Mujāhid never attacked Sardinia again, despite a late medieval story about an invasion of 1021, in which "the Pisans on the island were hunted down". Historically, in 1017 pirates operating out of his taifa failed in a largescale assault on Narbonne. Mujāhid also continued raiding the County of Barcelona and exacting tribute into the 1020s, when the count, Berenguer Ramon I, called upon a Norman adventurer, Roger I of Tosny, to protect him. Following his father's death, ʿAlī continued his policy of raiding Christian territory. The Abbey of Lérins was attacked several times and its monks sold as slaves in the market of Denia. In 1056 Genoa adopted a statute requiring foreigners who were in the city during a time of Muslim aggression to aid the republic (in reconnaissance, for instance). These attacks on the coasts of northern Italy and southern France may have been launched from Corsica. The "evil men" which Pope Gregory VII (1073–85) ordered Bishop Landulf of Pisa (1070–75) to remove from the island may have been Muslims.

Denia under Mujāhid's successors did not ignore Sardinia. In 1044 and again in 1056 an Andalusian Muslim scholar who had embarked at Denia was killed in action off Sardinia. Probably both academics were participating in jihād. There are likewise two Sard saint's lives dating from the late eleventh century which depict Islamic persecution on the island. San Saturno di Cagliari, an adaption of a life of Saint Saturninus, incorporates a prayer for deliverance from Muslim piracy. The local legend of Saint Gavin and his martyrdom during the Roman persecutions was transformed about this time into Sa vitta et sa morte et passione de Sanctu Gavinu Prothu et Januariu, an account of his persecutions by Muslims. It would take a century for peace to come to the sea lanes around Sardinia.

In 1150, Pisa and the taifa of Valencia, which included Denia, signed a treaty whereby the latter would not exact tribute from Pisan ships on their way to Sardinia.

========================================================================

### Exercise task A
Put this sentence from the Denia passage into Spanish: "Probably both academics were participating in jihād."
### Exercise task B
According to the Denia passage, in what year did Genoa adopt a statute requiring foreigners in the city during Muslim aggression to aid the republic?
### Exercise task C
Rewrite everything in the Denia passage from "Denia under Mujāhid's" down to "lanes around Sardinia.", with "academics" changed to "scholars".
The listing after the Denia passage can be set aside.

### Stored data
========================================================================

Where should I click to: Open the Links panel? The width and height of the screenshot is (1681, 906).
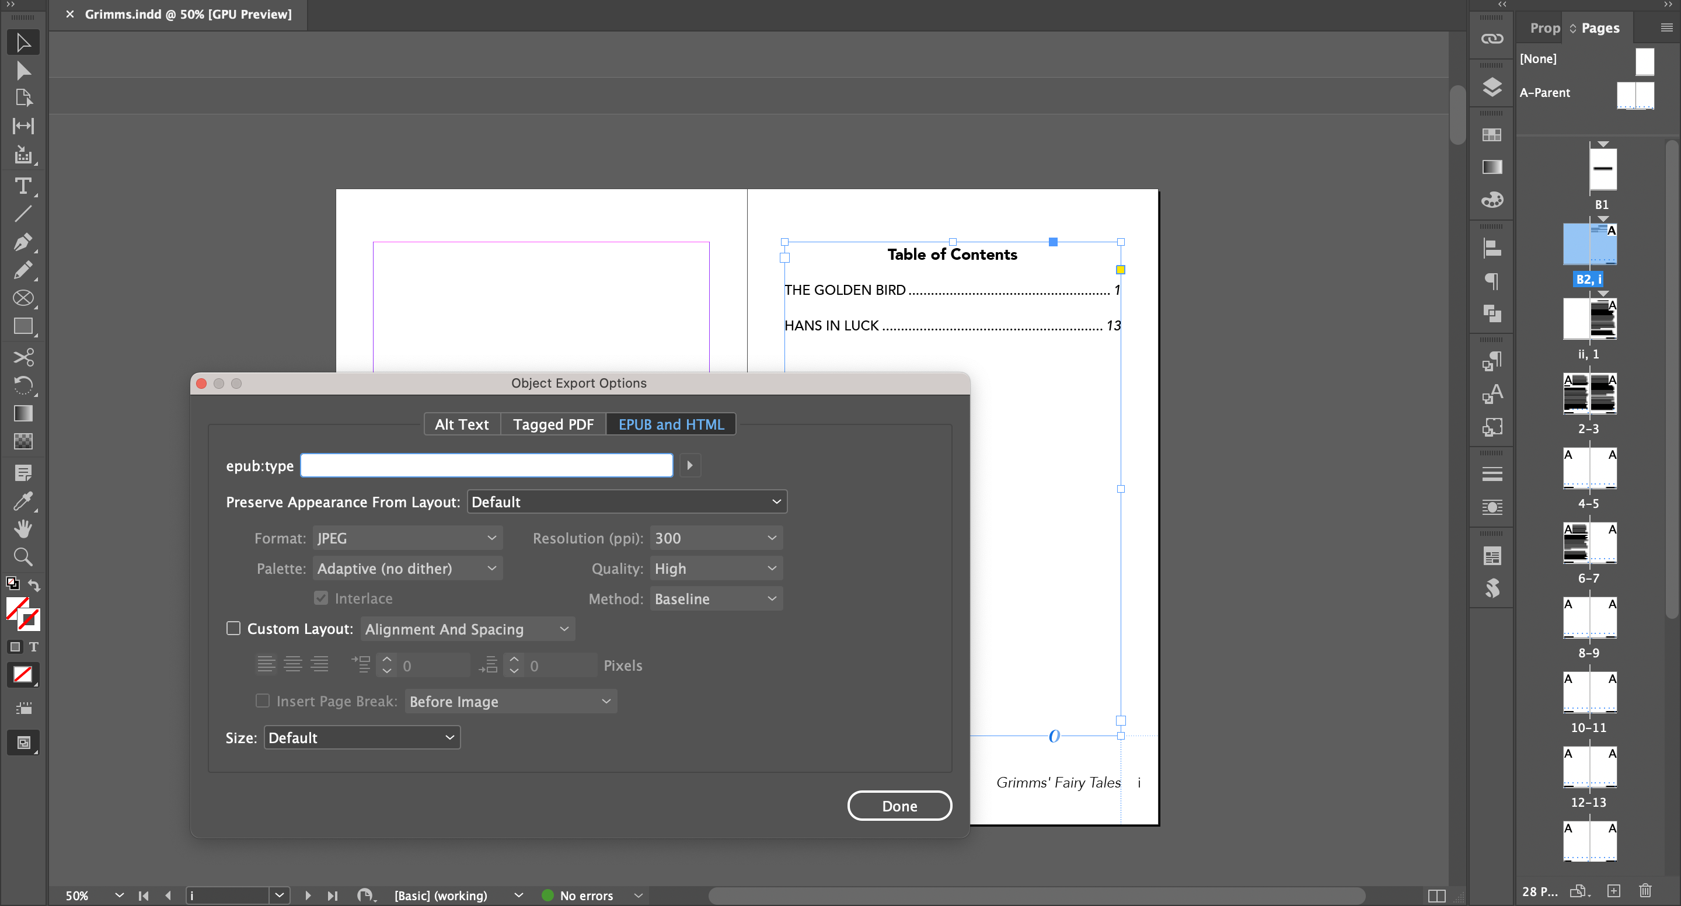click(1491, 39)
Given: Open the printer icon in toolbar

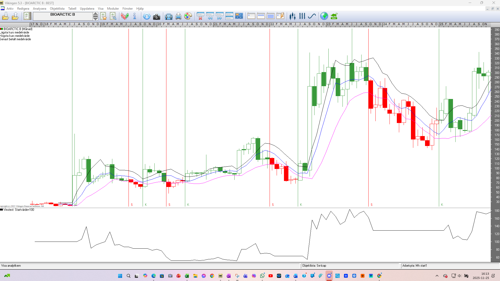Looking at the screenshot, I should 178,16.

========================================================================

### Task answer A
Probablemente ambos académicos participaban en la yihad.

### Task answer B
1056

### Task answer C
Denia under Mujāhid's successors did not ignore Sardinia. In 1044 and again in 1056 an Andalusian Muslim scholar who had embarked at Denia was killed in action off Sardinia. Probably both scholars were participating in jihād. There are likewise two Sard saint's lives dating from the late eleventh century which depict Islamic persecution on the island. San Saturno di Cagliari, an adaption of a life of Saint Saturninus, incorporates a prayer for deliverance from Muslim piracy. The local legend of Saint Gavin and his martyrdom during the Roman persecutions was transformed about this time into Sa vitta et sa morte et passione de Sanctu Gavinu Prothu et Januariu, an account of his persecutions by Muslims. It would take a century for peace to come to the sea lanes around Sardinia.